As the global economy shakes, the OPEC oil alliance is considering stronger cuts to production next year to prevent an expected price slump in the market. Some reports have indicated that authorities from some of the biggest Petro-nations in the world are seeking to cut an extra 400,000 barrels of oil per day from the global market. They are also considering stronger cuts of up to 800,000 barrels. It is noteworthy that the tighter oil production policy already has the support of authorities from Saudi Arabia and Iraq. They are expected to be agreed by the 14-strong alliance at the headquarters of OPEC in Vienna before the end of the year. OPEC has been curbing in its production for the last 3 years to support the oil market recover after plunging to 12-year lows in early 2016.
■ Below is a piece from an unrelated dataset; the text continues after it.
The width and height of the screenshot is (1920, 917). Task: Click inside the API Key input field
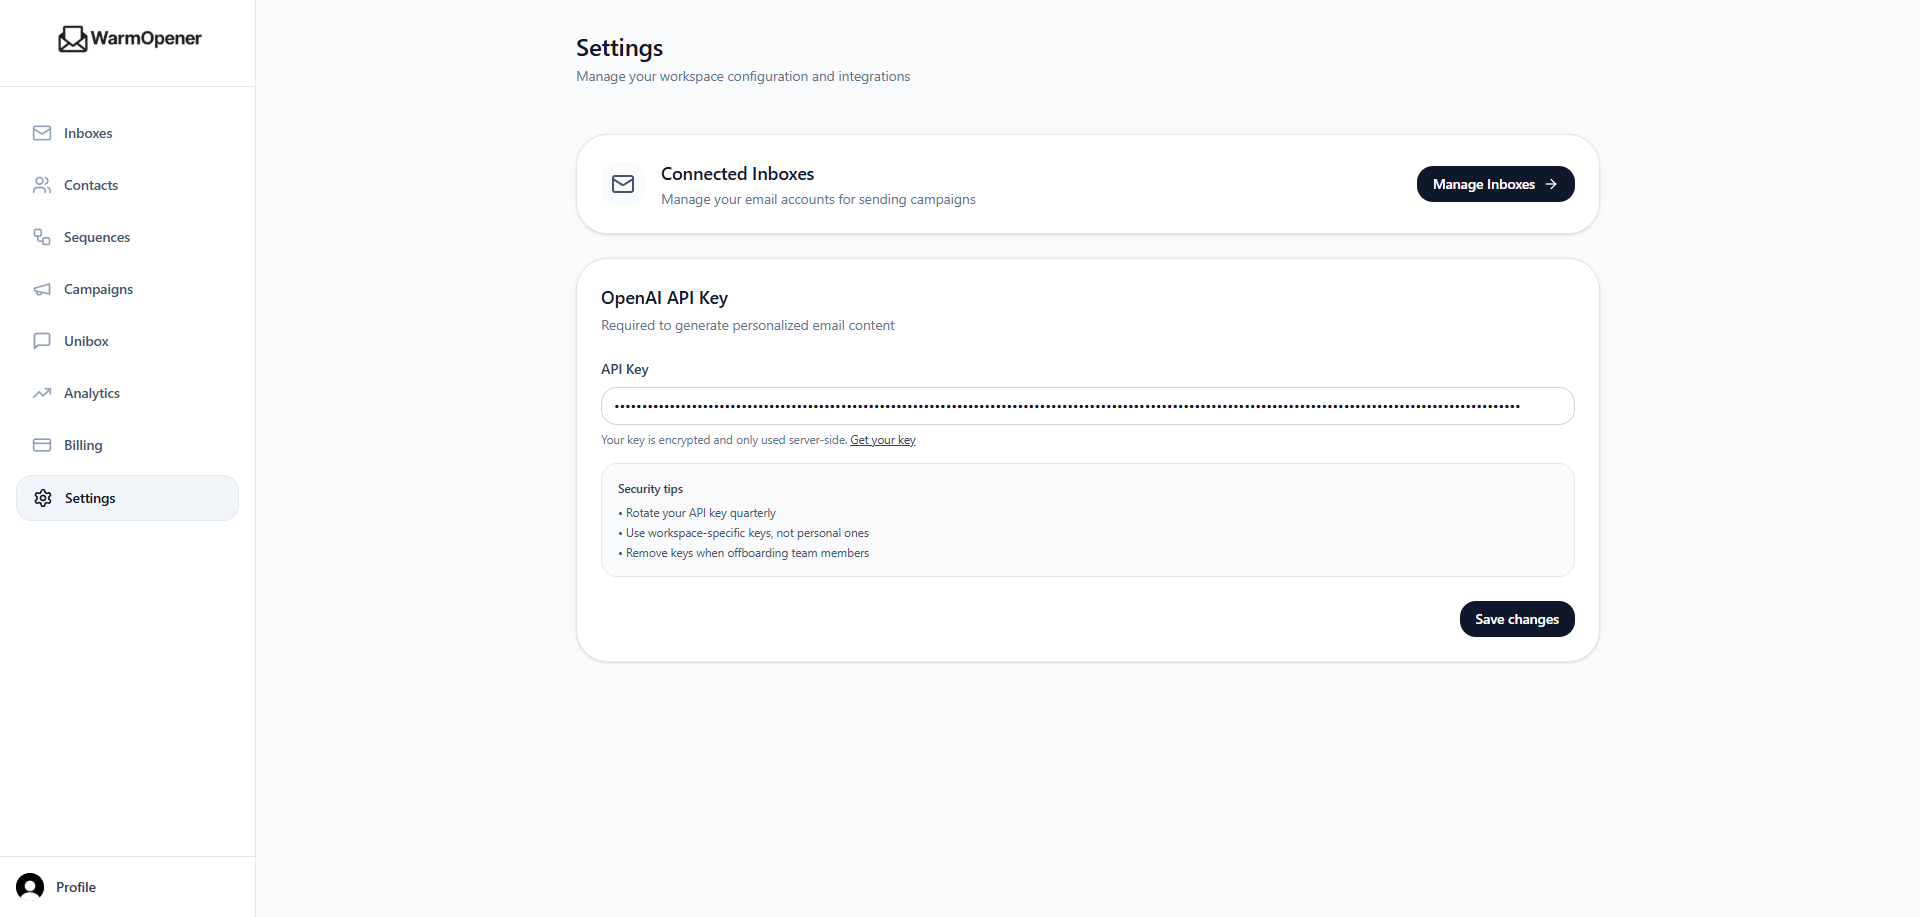1087,405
It would retreat stronger cuts to shore up global oil prices against a flood of new oil production into the market from countries outside the alliance, and a slowdown in the hunger for crude globally. It is important that the oil production from outside the OPEC alliance is expected the fastest growth rate in 40 years at about 2.26 million barrels per day. An analyst at Rystad Energy, Espen Erlingsen said the combination of slowing growth and fast-rising oil production will put a significant amount of pressure on OPEC to extend and stronger production cuts if they have any hope of supporting the oil price in the near term.
It is important that Saudi Arabia is the de facto leader in OPEC and a global oil price slump would generate trouble for its state-owned energy corporation only months after its market debut on Riyadh’s stock exchange. Industry experts have warned Saudi Aramco (the most profitable company in the world) would struggle to maintain its shareholder payouts from the first year if the price of oil slips below 60 U.S dollars per barrel without increasing government debt. The benchmark price of Brent crude climbed to 63.50 U.S dollars per barrel on Thursday morning. It was a hike from lows of 55 U.S dollars per barrel in August, but still below 2019 highs of about 75 U.S dollars per barrel earlier in the year.